Tuesday, 16 May 2006 - 7:21pm IST
Amidst warnings of possible arson and violence, the Catholic Secular Forum demands a screening of the film.

After the hue and cry raised by Catholic organisations over ‘Da Vinci Code’ and ‘Tickle My Funny Bone’, now the Catholic Secular Forum (CSF) has asked the censor board to also ban the forthcoming film ‘Sacred Evil’.

Gerry Coelho, the general secretary of CSF has said that the Censor Board should have included a Christian member on the board when issuing a certificate to the film.

Amidst warnings that the film could incite arson and violence, the CSF has demanded a screening of the film before it is released.

“The posters of ‘Sacred Evil’ showed a nun and a cross. When we see symbols, we obviously want to know in what context they are used. So a preview was asked for.

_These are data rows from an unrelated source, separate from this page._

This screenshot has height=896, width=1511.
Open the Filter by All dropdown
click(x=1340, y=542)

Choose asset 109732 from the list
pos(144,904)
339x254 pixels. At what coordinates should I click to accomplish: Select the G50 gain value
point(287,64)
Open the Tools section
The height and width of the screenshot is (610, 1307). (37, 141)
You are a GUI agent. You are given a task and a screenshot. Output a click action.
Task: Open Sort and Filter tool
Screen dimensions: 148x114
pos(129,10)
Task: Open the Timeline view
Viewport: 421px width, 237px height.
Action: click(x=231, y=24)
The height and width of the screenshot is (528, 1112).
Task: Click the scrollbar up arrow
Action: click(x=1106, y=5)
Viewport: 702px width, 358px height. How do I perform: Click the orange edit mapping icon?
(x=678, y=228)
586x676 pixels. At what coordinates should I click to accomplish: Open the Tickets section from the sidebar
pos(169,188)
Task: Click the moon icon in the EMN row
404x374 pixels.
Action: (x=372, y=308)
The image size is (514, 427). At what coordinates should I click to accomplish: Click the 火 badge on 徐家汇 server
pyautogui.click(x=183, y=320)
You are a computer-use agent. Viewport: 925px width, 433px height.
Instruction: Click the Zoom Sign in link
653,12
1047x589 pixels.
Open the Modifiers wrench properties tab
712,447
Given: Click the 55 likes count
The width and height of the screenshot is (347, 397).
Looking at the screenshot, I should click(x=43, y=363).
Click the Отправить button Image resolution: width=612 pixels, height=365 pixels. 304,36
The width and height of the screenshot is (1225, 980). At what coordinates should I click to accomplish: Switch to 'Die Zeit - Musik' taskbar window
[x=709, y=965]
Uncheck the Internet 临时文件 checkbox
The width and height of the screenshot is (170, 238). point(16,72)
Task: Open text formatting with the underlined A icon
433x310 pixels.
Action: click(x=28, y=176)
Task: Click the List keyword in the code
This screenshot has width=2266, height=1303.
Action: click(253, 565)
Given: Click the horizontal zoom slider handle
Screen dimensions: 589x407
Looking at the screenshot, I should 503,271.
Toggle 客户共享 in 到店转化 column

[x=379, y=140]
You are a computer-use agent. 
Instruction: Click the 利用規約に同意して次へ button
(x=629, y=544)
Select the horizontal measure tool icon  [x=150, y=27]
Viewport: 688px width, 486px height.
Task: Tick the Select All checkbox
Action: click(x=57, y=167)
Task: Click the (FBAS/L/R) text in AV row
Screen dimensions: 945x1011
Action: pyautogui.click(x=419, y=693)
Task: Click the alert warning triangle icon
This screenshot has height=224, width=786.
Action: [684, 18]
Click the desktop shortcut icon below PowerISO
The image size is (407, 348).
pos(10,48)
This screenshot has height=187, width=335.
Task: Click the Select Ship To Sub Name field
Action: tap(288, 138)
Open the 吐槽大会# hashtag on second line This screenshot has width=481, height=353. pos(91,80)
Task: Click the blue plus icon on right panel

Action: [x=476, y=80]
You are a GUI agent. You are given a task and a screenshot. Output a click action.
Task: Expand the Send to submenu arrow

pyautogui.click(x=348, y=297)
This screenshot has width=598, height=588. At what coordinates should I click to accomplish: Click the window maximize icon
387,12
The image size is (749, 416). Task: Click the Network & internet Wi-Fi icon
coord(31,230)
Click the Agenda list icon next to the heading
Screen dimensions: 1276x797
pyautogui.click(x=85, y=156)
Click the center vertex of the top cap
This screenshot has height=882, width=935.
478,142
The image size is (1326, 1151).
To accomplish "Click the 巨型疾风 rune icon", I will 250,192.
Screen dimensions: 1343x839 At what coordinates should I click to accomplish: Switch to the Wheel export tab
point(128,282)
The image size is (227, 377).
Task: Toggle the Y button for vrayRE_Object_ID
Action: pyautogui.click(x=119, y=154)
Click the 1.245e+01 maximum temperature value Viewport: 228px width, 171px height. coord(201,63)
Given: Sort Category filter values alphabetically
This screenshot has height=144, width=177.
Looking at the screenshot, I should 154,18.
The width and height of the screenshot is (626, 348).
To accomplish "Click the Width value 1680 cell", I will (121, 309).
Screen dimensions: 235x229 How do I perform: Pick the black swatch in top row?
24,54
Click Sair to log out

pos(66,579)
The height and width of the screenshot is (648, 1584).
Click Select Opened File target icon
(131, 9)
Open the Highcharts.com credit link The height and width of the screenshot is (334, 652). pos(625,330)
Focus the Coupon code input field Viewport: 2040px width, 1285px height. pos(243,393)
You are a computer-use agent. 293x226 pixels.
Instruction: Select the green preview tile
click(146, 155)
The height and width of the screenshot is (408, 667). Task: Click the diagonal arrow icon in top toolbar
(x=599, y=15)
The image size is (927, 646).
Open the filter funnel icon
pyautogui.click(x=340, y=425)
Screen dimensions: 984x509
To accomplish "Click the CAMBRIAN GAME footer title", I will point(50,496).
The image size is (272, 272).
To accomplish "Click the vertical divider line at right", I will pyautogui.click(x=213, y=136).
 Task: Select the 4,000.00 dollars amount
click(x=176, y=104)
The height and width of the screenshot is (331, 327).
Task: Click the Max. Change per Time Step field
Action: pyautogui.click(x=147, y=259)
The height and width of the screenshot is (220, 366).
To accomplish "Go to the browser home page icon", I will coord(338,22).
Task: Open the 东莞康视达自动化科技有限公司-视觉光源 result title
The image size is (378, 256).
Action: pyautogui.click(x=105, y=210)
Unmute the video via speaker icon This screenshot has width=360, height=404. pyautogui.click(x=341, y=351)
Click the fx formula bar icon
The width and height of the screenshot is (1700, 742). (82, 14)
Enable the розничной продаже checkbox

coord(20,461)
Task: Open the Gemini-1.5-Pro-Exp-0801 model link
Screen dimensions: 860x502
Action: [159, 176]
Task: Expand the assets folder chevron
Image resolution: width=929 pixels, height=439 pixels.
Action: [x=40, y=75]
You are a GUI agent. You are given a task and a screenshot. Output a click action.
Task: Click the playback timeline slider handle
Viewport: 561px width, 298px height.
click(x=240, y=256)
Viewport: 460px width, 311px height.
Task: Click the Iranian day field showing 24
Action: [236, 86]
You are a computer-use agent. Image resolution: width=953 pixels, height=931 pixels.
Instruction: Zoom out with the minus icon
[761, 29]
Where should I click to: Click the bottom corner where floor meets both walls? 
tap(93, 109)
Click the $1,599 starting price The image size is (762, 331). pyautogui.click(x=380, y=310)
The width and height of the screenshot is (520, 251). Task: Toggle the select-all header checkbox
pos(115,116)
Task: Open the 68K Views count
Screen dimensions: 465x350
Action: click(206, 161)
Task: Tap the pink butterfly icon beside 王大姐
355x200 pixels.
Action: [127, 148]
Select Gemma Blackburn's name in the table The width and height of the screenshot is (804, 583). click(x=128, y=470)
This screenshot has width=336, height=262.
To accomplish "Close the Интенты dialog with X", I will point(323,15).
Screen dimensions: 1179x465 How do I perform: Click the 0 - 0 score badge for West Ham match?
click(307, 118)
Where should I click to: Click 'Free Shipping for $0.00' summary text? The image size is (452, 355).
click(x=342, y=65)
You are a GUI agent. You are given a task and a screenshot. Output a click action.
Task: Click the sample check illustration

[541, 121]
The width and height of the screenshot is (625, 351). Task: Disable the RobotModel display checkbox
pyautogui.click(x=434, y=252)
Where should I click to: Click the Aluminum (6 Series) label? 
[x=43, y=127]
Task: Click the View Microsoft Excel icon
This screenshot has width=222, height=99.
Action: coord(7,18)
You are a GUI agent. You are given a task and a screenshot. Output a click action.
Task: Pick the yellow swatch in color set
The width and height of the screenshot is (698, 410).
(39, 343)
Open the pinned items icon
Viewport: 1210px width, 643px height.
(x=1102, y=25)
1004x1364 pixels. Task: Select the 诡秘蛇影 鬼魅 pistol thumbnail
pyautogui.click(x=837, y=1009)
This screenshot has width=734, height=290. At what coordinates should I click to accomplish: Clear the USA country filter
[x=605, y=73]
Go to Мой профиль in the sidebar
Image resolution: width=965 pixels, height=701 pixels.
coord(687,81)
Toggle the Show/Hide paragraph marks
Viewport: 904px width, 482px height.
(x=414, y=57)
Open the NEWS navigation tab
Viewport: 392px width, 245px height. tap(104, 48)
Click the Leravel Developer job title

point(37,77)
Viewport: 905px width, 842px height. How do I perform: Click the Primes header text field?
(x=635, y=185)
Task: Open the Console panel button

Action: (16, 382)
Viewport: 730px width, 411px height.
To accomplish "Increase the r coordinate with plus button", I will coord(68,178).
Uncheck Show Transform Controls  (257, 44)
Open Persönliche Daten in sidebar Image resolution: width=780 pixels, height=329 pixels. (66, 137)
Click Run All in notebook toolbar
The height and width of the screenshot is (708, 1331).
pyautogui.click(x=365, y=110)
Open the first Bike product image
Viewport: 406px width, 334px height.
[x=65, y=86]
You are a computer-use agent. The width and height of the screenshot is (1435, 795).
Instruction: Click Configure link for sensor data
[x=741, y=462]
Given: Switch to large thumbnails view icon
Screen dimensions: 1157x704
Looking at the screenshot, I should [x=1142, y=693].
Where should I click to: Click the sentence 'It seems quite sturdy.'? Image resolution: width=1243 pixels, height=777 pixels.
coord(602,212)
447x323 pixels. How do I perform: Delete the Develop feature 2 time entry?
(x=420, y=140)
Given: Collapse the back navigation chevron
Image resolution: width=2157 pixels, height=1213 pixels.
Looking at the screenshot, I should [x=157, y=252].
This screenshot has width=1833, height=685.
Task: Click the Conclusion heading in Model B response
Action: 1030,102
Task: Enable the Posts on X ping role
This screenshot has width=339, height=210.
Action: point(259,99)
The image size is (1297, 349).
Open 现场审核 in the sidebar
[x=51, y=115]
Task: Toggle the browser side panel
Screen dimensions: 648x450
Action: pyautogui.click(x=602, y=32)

When something like this happens, I think the board should be concerned about religious sentiments,” says Dolphy D’souza, Vice President, Bombay Catholic Sabha.

On a more prosaic note, the Catholic Bishops Conference of India (CBCI) has spoken out against any sort of violence. “Our protest is a peaceful protest, not at all involving violence. We unequivocally condemn any violence,” said Donald D’souza of CBCI.

But that does not mean that the organisation is going to soften it’s stand on ‘Da Vinci Code’ and ‘Tickle My Funny Bone’.

“We take strong objection to the release of these movies. The movies are based on falsehoods about Christian faith and life and will hurt the faith of individual Christians.

Such movies will spread wrong notions about a religion, any religion, and should not be screened in India or anywhere as they do not stand for the truth,” said CBCI’s Archbishop Stanislaus Fernandes.

 Meanwhile, Abhigyan Jha, the director of ‘Sacred Evil’ says he’s worried at the manner in which people are pandering to everyone’s ego.

“I don’t know what the Catholic groups are worried about. My mother is Catholic; I studied the Bible. In a democratic nation, we all have a fundamental right to be creative.

My main worry is that anyone and everyone could have an issue with anything about a film and that could snowball into a major issue. Writers and creative people have become soft targets.”